Set down each of the following lines without any change.

(Item coordinate data)
—————

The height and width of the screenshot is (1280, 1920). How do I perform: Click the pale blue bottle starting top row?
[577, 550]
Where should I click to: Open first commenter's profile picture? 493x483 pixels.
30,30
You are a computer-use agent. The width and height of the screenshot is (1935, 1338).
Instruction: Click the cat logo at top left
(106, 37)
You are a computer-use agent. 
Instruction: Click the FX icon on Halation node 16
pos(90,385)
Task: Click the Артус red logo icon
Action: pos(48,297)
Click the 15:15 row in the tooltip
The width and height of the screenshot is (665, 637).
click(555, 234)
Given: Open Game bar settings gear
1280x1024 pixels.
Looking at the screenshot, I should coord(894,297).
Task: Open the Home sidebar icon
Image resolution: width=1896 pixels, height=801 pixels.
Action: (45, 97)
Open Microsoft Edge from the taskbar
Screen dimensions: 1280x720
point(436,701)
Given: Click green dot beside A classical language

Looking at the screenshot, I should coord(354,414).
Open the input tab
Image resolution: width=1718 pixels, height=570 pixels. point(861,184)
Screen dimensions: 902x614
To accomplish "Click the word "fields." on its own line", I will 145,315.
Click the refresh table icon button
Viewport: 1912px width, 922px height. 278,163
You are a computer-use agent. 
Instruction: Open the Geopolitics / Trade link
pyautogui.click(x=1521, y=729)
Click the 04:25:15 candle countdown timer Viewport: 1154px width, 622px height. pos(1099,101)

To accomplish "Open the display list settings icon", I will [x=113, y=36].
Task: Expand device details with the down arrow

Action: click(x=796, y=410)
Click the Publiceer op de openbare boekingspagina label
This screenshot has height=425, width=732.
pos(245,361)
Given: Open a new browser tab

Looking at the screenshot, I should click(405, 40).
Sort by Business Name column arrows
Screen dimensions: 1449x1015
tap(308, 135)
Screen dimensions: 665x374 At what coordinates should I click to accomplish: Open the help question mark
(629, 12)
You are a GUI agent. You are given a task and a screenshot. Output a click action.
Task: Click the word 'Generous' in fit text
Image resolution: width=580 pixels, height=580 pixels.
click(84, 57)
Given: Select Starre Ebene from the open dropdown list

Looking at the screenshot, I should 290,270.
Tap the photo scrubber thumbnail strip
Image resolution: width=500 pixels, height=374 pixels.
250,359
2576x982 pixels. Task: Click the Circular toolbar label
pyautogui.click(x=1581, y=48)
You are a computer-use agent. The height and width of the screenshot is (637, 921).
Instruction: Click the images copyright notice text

—————

Answer for the task:
The height and width of the screenshot is (1280, 1920). How do I perform: Click the pale blue bottle starting top row?
[577, 550]
Where should I click to: Open first commenter's profile picture? 493x483 pixels.
30,30
You are a computer-use agent. The width and height of the screenshot is (1935, 1338).
Instruction: Click the cat logo at top left
(106, 37)
You are a computer-use agent. 
Instruction: Click the FX icon on Halation node 16
pos(90,385)
Task: Click the Артус red logo icon
Action: pos(48,297)
Click the 15:15 row in the tooltip
The width and height of the screenshot is (665, 637).
click(555, 234)
Given: Open Game bar settings gear
1280x1024 pixels.
Looking at the screenshot, I should coord(894,297).
Task: Open the Home sidebar icon
Image resolution: width=1896 pixels, height=801 pixels.
Action: (45, 97)
Open Microsoft Edge from the taskbar
Screen dimensions: 1280x720
point(436,701)
Given: Click green dot beside A classical language

Looking at the screenshot, I should coord(354,414).
Open the input tab
Image resolution: width=1718 pixels, height=570 pixels. point(861,184)
Screen dimensions: 902x614
To accomplish "Click the word "fields." on its own line", I will 145,315.
Click the refresh table icon button
Viewport: 1912px width, 922px height. 278,163
You are a computer-use agent. 
Instruction: Open the Geopolitics / Trade link
pyautogui.click(x=1521, y=729)
Click the 04:25:15 candle countdown timer Viewport: 1154px width, 622px height. pos(1099,101)

To accomplish "Open the display list settings icon", I will [x=113, y=36].
Task: Expand device details with the down arrow

Action: click(x=796, y=410)
Click the Publiceer op de openbare boekingspagina label
This screenshot has height=425, width=732.
pos(245,361)
Given: Open a new browser tab

Looking at the screenshot, I should click(405, 40).
Sort by Business Name column arrows
Screen dimensions: 1449x1015
tap(308, 135)
Screen dimensions: 665x374 At what coordinates should I click to accomplish: Open the help question mark
(629, 12)
You are a GUI agent. You are given a task and a screenshot. Output a click action.
Task: Click the word 'Generous' in fit text
Image resolution: width=580 pixels, height=580 pixels.
click(84, 57)
Given: Select Starre Ebene from the open dropdown list

Looking at the screenshot, I should 290,270.
Tap the photo scrubber thumbnail strip
Image resolution: width=500 pixels, height=374 pixels.
250,359
2576x982 pixels. Task: Click the Circular toolbar label
pyautogui.click(x=1581, y=48)
You are a computer-use agent. The height and width of the screenshot is (637, 921).
Instruction: Click the images copyright notice text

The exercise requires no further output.